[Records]
----
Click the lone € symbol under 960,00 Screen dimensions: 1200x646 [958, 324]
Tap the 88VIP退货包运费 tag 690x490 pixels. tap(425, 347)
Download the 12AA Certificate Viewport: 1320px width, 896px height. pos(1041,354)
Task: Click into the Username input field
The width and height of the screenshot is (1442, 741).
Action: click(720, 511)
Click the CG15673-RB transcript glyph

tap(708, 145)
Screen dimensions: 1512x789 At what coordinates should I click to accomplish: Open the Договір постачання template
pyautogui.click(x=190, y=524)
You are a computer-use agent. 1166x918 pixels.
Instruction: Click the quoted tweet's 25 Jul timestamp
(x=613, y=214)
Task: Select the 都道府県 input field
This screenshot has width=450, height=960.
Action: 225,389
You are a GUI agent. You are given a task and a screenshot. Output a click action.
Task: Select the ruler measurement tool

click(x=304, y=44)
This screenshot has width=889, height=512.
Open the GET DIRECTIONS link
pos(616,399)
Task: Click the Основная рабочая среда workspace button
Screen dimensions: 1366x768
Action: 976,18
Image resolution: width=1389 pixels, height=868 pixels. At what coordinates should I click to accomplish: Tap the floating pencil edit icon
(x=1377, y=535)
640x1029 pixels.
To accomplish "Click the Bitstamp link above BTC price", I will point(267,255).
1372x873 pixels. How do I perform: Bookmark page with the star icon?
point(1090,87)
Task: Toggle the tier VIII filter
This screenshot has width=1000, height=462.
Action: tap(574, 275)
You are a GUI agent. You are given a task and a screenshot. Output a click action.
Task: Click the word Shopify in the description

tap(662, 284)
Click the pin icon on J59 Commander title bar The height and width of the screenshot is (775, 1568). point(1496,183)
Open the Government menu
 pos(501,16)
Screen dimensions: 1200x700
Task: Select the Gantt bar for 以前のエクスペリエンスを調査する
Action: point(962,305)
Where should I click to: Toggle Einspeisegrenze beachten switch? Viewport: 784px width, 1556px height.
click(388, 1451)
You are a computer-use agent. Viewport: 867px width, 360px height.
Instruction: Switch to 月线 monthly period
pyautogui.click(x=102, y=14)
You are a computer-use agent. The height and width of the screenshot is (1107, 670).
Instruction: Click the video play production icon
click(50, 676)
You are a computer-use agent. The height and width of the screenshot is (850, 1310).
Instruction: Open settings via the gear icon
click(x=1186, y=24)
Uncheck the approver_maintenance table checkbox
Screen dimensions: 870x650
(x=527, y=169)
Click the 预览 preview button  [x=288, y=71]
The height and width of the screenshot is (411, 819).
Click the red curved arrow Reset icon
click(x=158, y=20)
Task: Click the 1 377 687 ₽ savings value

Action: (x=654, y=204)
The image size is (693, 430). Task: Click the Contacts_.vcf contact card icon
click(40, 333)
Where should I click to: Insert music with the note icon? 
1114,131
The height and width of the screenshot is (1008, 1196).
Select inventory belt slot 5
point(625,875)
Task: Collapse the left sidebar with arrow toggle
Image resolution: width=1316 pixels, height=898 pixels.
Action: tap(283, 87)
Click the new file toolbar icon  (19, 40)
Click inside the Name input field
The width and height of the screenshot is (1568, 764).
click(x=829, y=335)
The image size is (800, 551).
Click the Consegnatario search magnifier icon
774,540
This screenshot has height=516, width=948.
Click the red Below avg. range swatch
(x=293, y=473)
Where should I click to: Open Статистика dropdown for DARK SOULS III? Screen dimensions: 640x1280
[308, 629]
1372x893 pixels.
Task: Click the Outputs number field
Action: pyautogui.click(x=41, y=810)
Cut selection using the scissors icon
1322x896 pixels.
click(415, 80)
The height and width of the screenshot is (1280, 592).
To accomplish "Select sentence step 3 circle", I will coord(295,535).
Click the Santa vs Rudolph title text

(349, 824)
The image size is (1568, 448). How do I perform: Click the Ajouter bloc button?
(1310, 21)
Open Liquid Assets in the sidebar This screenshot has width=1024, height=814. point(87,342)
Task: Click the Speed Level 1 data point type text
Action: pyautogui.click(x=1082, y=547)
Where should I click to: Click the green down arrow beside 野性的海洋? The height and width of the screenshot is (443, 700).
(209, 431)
----
-- Stated problem --
Gather every row above that contains the word "This" and copy each of those rows out in full. Treat case as significant.

-- Reply to the task --
This screenshot has width=450, height=960.
This screenshot has width=889, height=512.
This screenshot has width=1000, height=462.
This screenshot has height=516, width=948.
Open Liquid Assets in the sidebar This screenshot has width=1024, height=814. point(87,342)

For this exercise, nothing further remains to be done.